Gestalt Internship

Photo by Dinh Pham

Daniel Chen

Of all the projects listed for the 2019 internships, the one that stood out to me the most was the Grader Enhancements. Mainly because I knew how deceptively difficult the problem is.

It’s now named gradethis because grader made it to CRAN on my first week of the internship. The package tries to grade code in a learnr document, but the real magic of the package isn’t just reporting a correct or incorrect answer, it’s the ability to provide meaningful feedback to the learner. For example, if the solution to a question was sqrt(log(1)) and the student provided sqrt(log(2)), it would report the answer as “incorrect” but also return “I expected 1 where you wrote 2. Try it again; next time’s the charm!”.

If it wasn’t for Hadley’s lobstr talk a year earlier, I wouldn’t have even known about ASTs (abstract syntax trees) to approach the problem. I probably thought it would’ve involved writing the gnarliest regular expression pattern ever (I clearly don’t come from a computer science background).

Ever since I’ve been involved with the R (and python) community, I’ve always been surprised how much (free) material is out there for you to learn.
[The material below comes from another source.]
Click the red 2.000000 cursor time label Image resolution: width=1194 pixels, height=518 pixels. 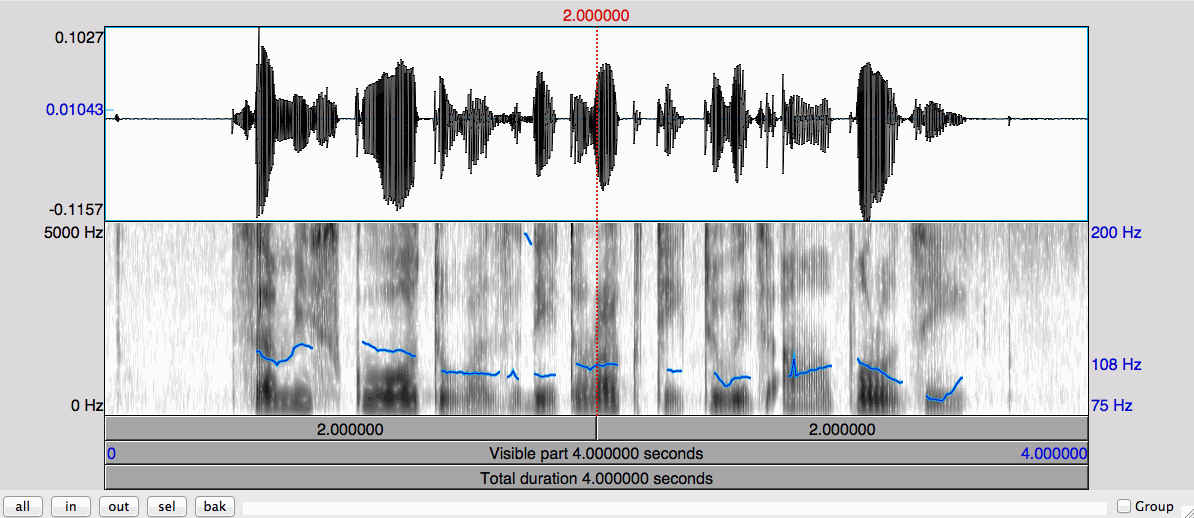[596, 15]
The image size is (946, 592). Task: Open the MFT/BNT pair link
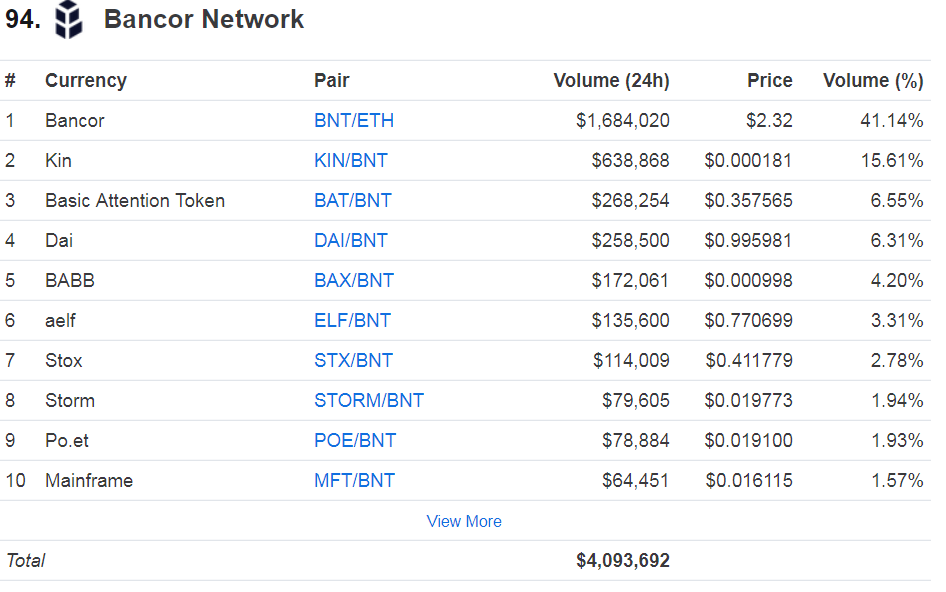click(x=354, y=481)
Everyone in the community just fosters a welcoming learning environment, and the internship was yet another way to level-up my R skills. From a technical perspective, the most jarring part of the internship was transitioning from “a user of the R language” to a “developer”. I’ve taught workshops and written R packages, but nothing came close to the type of code I had to write for my internship.

Some of the major topics were:

  1. Using vapply instead of sapply: You might be okay in an analysis script with using sapply, but vapply guarantees the type of vector that is returned.
  2. Testing: This goes for package unit tests but also writing internal testing code to make sure the object you are working with is actually what you think it is. This was done with the testthat package for running unit test suites, and the checkmate package to write powerful assert statements to check objects.
  3. Non-standard evaluation: A good part of the internship was just reading and writing toy example code to get a sense of what NSE is in R. There’s a reading list of links on one of my earlier posts

To give a sense of how deep of a hole I needed to get myself out of just to understand what was going on, it took me about a month to fix the package and implement the first issue.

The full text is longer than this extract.